- ABOUT THIS TASK: The answer must match the material word for word, with every line included.

- THE DATA:
•••••

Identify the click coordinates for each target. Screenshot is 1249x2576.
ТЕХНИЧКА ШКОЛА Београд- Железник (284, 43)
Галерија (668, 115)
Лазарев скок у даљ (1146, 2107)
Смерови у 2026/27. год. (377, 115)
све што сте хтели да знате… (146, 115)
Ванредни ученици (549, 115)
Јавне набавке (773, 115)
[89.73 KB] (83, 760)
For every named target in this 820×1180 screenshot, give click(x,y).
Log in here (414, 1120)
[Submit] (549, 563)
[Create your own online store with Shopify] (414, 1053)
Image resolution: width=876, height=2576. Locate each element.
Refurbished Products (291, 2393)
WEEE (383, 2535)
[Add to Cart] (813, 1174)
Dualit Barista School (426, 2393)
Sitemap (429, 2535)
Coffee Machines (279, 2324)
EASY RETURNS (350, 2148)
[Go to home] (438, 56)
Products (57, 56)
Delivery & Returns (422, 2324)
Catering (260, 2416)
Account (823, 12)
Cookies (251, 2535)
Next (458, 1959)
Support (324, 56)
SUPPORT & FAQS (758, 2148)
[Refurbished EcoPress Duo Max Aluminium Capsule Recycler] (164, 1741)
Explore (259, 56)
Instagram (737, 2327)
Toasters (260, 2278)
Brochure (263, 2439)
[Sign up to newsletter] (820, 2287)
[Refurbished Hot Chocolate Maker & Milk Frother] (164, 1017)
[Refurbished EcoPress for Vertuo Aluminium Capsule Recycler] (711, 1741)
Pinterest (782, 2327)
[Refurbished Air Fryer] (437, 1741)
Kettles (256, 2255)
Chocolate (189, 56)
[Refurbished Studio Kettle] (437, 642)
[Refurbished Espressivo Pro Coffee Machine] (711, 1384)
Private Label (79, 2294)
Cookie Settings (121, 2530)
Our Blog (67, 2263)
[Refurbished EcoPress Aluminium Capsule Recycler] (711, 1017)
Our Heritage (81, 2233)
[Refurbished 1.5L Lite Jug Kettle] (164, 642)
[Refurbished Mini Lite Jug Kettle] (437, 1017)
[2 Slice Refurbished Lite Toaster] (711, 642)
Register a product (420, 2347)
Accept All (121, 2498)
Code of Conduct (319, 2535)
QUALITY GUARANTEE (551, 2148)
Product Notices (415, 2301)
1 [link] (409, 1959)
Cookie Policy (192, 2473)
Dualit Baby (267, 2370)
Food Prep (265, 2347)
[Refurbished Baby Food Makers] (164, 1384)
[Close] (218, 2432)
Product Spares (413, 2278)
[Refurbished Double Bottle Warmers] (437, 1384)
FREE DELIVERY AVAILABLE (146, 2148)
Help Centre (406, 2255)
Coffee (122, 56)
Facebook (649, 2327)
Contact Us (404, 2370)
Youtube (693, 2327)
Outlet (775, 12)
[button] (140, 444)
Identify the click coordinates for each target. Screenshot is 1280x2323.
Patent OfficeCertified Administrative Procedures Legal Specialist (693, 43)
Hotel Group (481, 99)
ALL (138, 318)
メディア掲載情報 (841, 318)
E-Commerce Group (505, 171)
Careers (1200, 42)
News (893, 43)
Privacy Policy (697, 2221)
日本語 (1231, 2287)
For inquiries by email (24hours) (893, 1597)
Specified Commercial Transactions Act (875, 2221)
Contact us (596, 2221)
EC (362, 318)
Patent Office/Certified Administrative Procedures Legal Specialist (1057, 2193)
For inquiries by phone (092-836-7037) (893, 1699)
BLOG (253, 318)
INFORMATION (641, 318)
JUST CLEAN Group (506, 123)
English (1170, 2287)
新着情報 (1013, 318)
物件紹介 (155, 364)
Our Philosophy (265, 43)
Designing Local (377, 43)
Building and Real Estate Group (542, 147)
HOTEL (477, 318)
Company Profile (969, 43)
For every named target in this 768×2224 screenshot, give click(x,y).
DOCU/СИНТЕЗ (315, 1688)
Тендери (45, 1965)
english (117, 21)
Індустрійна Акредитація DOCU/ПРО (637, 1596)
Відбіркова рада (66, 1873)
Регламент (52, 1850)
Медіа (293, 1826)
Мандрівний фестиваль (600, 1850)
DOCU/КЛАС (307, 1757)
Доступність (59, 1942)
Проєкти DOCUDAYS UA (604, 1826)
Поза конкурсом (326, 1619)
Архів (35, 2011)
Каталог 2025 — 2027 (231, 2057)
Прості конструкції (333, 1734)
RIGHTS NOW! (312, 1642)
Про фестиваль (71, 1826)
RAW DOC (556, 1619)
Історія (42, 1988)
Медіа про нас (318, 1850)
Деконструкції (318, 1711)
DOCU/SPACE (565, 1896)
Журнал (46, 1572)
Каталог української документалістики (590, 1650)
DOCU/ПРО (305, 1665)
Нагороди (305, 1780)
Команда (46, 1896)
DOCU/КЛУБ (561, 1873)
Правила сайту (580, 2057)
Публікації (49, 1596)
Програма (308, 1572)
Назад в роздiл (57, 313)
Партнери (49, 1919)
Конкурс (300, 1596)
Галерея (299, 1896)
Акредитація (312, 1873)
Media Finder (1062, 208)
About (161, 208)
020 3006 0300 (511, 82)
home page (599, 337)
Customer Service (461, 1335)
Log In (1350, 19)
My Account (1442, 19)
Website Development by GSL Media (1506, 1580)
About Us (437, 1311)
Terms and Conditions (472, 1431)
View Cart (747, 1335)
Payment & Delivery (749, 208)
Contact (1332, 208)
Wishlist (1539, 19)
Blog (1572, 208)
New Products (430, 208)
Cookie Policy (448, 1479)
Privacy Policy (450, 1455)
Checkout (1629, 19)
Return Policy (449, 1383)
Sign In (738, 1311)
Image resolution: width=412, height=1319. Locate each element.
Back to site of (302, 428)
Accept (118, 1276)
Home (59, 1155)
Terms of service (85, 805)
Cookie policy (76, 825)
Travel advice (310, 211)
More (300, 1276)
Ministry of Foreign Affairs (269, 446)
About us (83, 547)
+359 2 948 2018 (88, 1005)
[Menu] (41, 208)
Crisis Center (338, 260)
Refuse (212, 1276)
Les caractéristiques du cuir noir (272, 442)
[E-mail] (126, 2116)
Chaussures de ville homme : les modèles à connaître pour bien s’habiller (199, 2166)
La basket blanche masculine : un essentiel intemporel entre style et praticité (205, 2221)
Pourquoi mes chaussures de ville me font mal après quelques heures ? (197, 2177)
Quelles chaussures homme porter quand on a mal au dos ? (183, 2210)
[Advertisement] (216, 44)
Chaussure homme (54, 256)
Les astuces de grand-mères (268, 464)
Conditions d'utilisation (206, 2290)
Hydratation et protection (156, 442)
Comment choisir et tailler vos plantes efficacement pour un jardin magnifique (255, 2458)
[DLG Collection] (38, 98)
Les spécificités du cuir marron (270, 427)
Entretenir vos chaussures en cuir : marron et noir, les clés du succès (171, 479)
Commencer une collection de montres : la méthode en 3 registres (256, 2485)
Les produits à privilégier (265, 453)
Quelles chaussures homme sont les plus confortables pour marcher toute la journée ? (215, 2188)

•••••

- REPLY:
Identify the click coordinates for each target. Screenshot is 1249x2576.
ТЕХНИЧКА ШКОЛА Београд- Железник (284, 43)
Галерија (668, 115)
Лазарев скок у даљ (1146, 2107)
Смерови у 2026/27. год. (377, 115)
све што сте хтели да знате… (146, 115)
Ванредни ученици (549, 115)
Јавне набавке (773, 115)
[89.73 KB] (83, 760)
For every named target in this 820×1180 screenshot, give click(x,y).
Log in here (414, 1120)
[Submit] (549, 563)
[Create your own online store with Shopify] (414, 1053)
Image resolution: width=876, height=2576. Locate each element.
Refurbished Products (291, 2393)
WEEE (383, 2535)
[Add to Cart] (813, 1174)
Dualit Barista School (426, 2393)
Sitemap (429, 2535)
Coffee Machines (279, 2324)
EASY RETURNS (350, 2148)
[Go to home] (438, 56)
Products (57, 56)
Delivery & Returns (422, 2324)
Catering (260, 2416)
Account (823, 12)
Cookies (251, 2535)
Next (458, 1959)
Support (324, 56)
SUPPORT & FAQS (758, 2148)
[Refurbished EcoPress Duo Max Aluminium Capsule Recycler] (164, 1741)
Explore (259, 56)
Instagram (737, 2327)
Toasters (260, 2278)
Brochure (263, 2439)
[Sign up to newsletter] (820, 2287)
[Refurbished Hot Chocolate Maker & Milk Frother] (164, 1017)
[Refurbished EcoPress for Vertuo Aluminium Capsule Recycler] (711, 1741)
Pinterest (782, 2327)
[Refurbished Air Fryer] (437, 1741)
Kettles (256, 2255)
Chocolate (189, 56)
[Refurbished Studio Kettle] (437, 642)
[Refurbished Espressivo Pro Coffee Machine] (711, 1384)
Private Label (79, 2294)
Cookie Settings (121, 2530)
Our Blog (67, 2263)
[Refurbished EcoPress Aluminium Capsule Recycler] (711, 1017)
Our Heritage (81, 2233)
[Refurbished 1.5L Lite Jug Kettle] (164, 642)
[Refurbished Mini Lite Jug Kettle] (437, 1017)
[2 Slice Refurbished Lite Toaster] (711, 642)
Register a product (420, 2347)
Accept All (121, 2498)
Code of Conduct (319, 2535)
QUALITY GUARANTEE (551, 2148)
Product Notices (415, 2301)
1 [link] (409, 1959)
Cookie Policy (192, 2473)
Dualit Baby (267, 2370)
Food Prep (265, 2347)
[Refurbished Baby Food Makers] (164, 1384)
[Close] (218, 2432)
Product Spares (413, 2278)
[Refurbished Double Bottle Warmers] (437, 1384)
FREE DELIVERY AVAILABLE (146, 2148)
Help Centre (406, 2255)
Coffee (122, 56)
Facebook (649, 2327)
Contact Us (404, 2370)
Youtube (693, 2327)
Outlet (775, 12)
[button] (140, 444)
Identify the click coordinates for each target. Screenshot is 1280x2323.
Patent OfficeCertified Administrative Procedures Legal Specialist (693, 43)
Hotel Group (481, 99)
ALL (138, 318)
メディア掲載情報 (841, 318)
E-Commerce Group (505, 171)
Careers (1200, 42)
News (893, 43)
Privacy Policy (697, 2221)
日本語 (1231, 2287)
For inquiries by email (24hours) (893, 1597)
Specified Commercial Transactions Act (875, 2221)
Contact us (596, 2221)
EC (362, 318)
Patent Office/Certified Administrative Procedures Legal Specialist (1057, 2193)
For inquiries by phone (092-836-7037) (893, 1699)
BLOG (253, 318)
INFORMATION (641, 318)
JUST CLEAN Group (506, 123)
English (1170, 2287)
新着情報 (1013, 318)
物件紹介 (155, 364)
Our Philosophy (265, 43)
Designing Local (377, 43)
Building and Real Estate Group (542, 147)
HOTEL (477, 318)
Company Profile (969, 43)
For every named target in this 768×2224 screenshot, give click(x,y).
DOCU/СИНТЕЗ (315, 1688)
Тендери (45, 1965)
english (117, 21)
Індустрійна Акредитація DOCU/ПРО (637, 1596)
Відбіркова рада (66, 1873)
Регламент (52, 1850)
Медіа (293, 1826)
Мандрівний фестиваль (600, 1850)
DOCU/КЛАС (307, 1757)
Доступність (59, 1942)
Проєкти DOCUDAYS UA (604, 1826)
Поза конкурсом (326, 1619)
Архів (35, 2011)
Каталог 2025 — 2027 (231, 2057)
Прості конструкції (333, 1734)
RIGHTS NOW! (312, 1642)
Про фестиваль (71, 1826)
RAW DOC (556, 1619)
Історія (42, 1988)
Медіа про нас (318, 1850)
Деконструкції (318, 1711)
DOCU/SPACE (565, 1896)
Журнал (46, 1572)
Каталог української документалістики (590, 1650)
DOCU/ПРО (305, 1665)
Нагороди (305, 1780)
Команда (46, 1896)
DOCU/КЛУБ (561, 1873)
Правила сайту (580, 2057)
Публікації (49, 1596)
Програма (308, 1572)
Назад в роздiл (57, 313)
Партнери (49, 1919)
Конкурс (300, 1596)
Галерея (299, 1896)
Акредитація (312, 1873)
Media Finder (1062, 208)
About (161, 208)
020 3006 0300 (511, 82)
home page (599, 337)
Customer Service (461, 1335)
Log In (1350, 19)
My Account (1442, 19)
Website Development by GSL Media (1506, 1580)
About Us (437, 1311)
Terms and Conditions (472, 1431)
View Cart (747, 1335)
Payment & Delivery (749, 208)
Contact (1332, 208)
Wishlist (1539, 19)
Blog (1572, 208)
New Products (430, 208)
Cookie Policy (448, 1479)
Privacy Policy (450, 1455)
Checkout (1629, 19)
Return Policy (449, 1383)
Sign In (738, 1311)
Image resolution: width=412, height=1319. Locate each element.
Back to site of (302, 428)
Accept (118, 1276)
Home (59, 1155)
Terms of service (85, 805)
Cookie policy (76, 825)
Travel advice (310, 211)
More (300, 1276)
Ministry of Foreign Affairs (269, 446)
About us (83, 547)
+359 2 948 2018 (88, 1005)
[Menu] (41, 208)
Crisis Center (338, 260)
Refuse (212, 1276)
Les caractéristiques du cuir noir (272, 442)
[E-mail] (126, 2116)
Chaussures de ville homme : les modèles à connaître pour bien s’habiller (199, 2166)
La basket blanche masculine : un essentiel intemporel entre style et praticité (205, 2221)
Pourquoi mes chaussures de ville me font mal après quelques heures ? (197, 2177)
Quelles chaussures homme porter quand on a mal au dos ? (183, 2210)
[Advertisement] (216, 44)
Chaussure homme (54, 256)
Les astuces de grand-mères (268, 464)
Conditions d'utilisation (206, 2290)
Hydratation et protection (156, 442)
Comment choisir et tailler vos plantes efficacement pour un jardin magnifique (255, 2458)
[DLG Collection] (38, 98)
Les spécificités du cuir marron (270, 427)
Entretenir vos chaussures en cuir : marron et noir, les clés du succès (171, 479)
Commencer une collection de montres : la méthode en 3 registres (256, 2485)
Les produits à privilégier (265, 453)
Quelles chaussures homme sont les plus confortables pour marcher toute la journée ? (215, 2188)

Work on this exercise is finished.